**TASK STATEMENT**
When you reach the line containing "Open search in transcript panel", please repeat it and every line after it exactly, through the end of the listing below, skipping pictures.

**TASK DATA**
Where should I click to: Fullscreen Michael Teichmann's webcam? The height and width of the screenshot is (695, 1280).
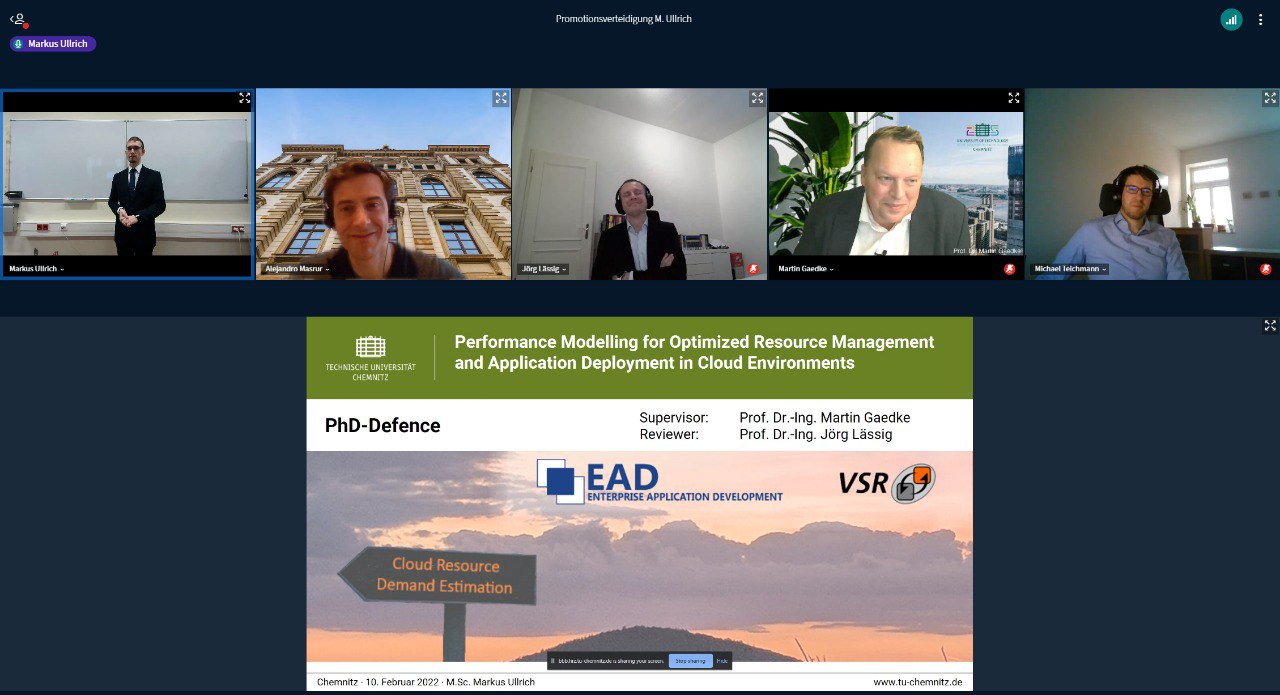pos(1270,98)
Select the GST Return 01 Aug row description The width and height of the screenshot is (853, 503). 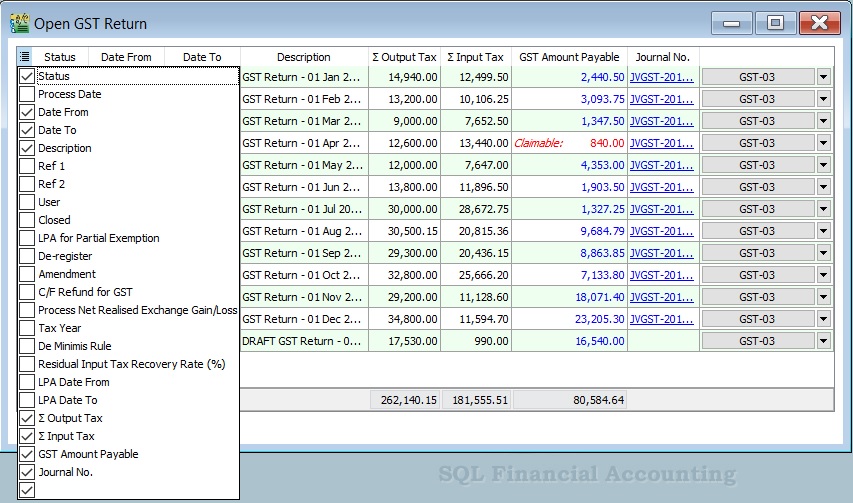[x=304, y=231]
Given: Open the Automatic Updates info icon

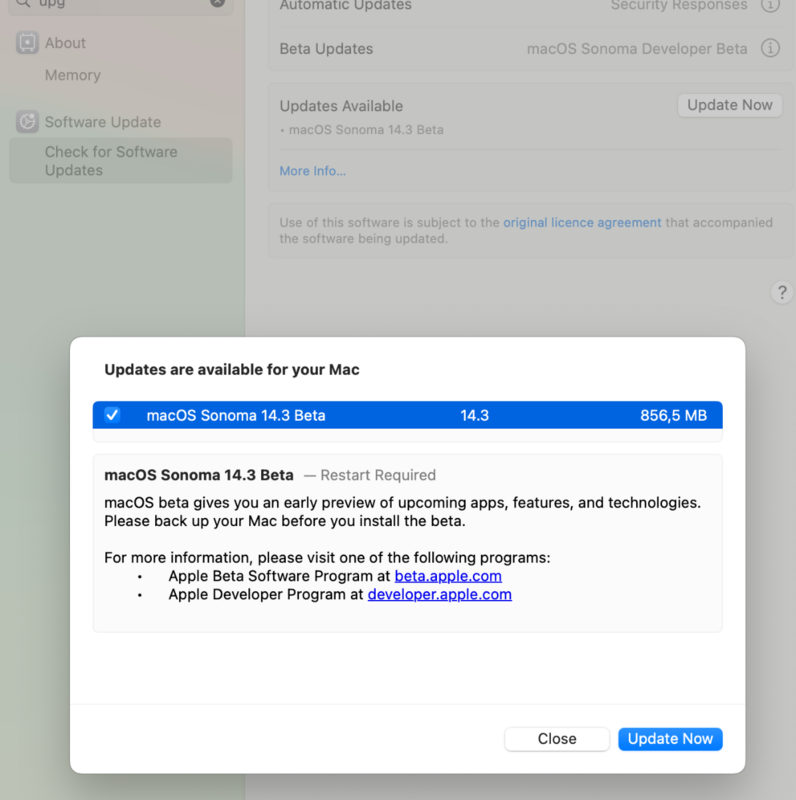Looking at the screenshot, I should coord(770,5).
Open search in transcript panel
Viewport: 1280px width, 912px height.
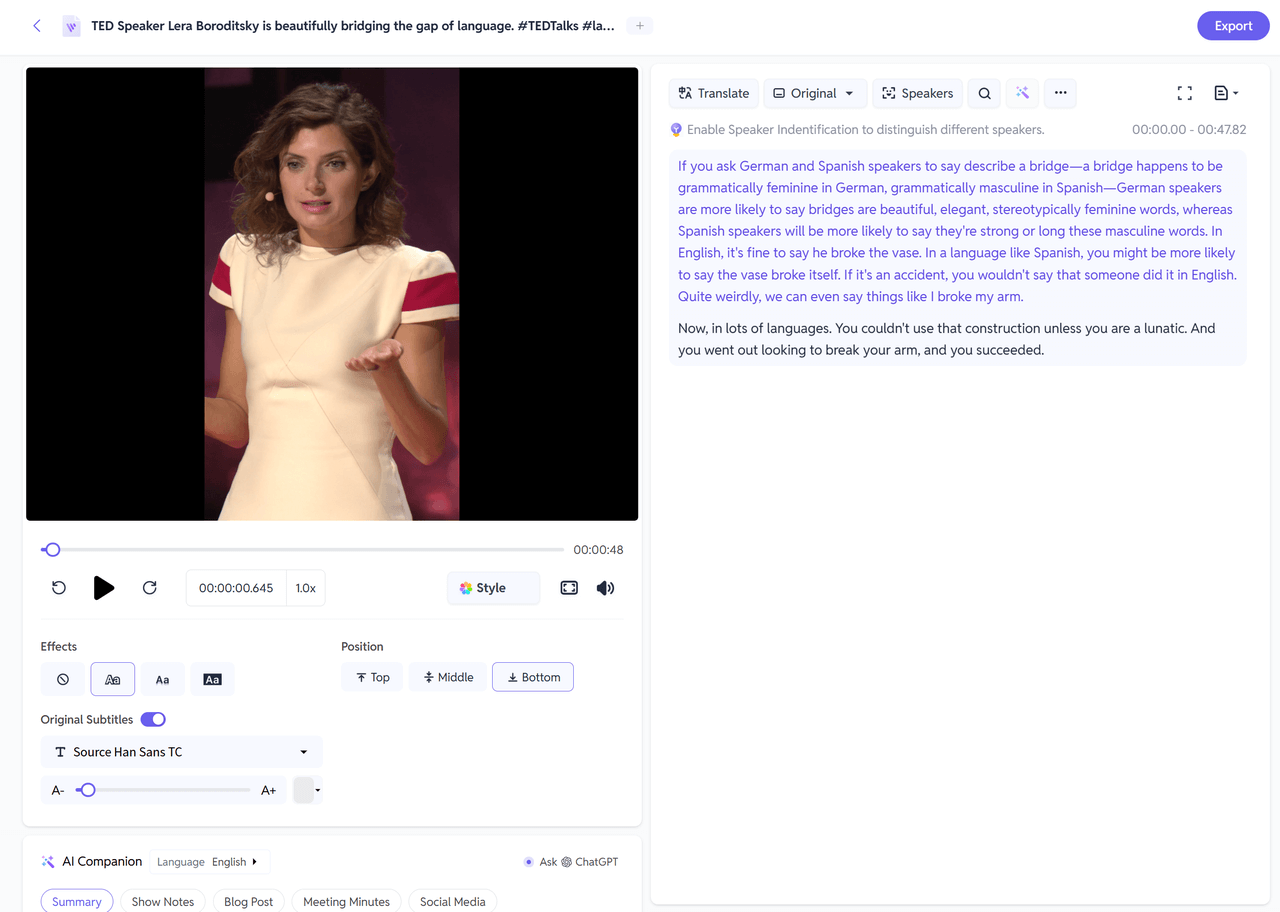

**SOLUTION TO THIS PROBLEM**
Open search in transcript panel
Viewport: 1280px width, 912px height.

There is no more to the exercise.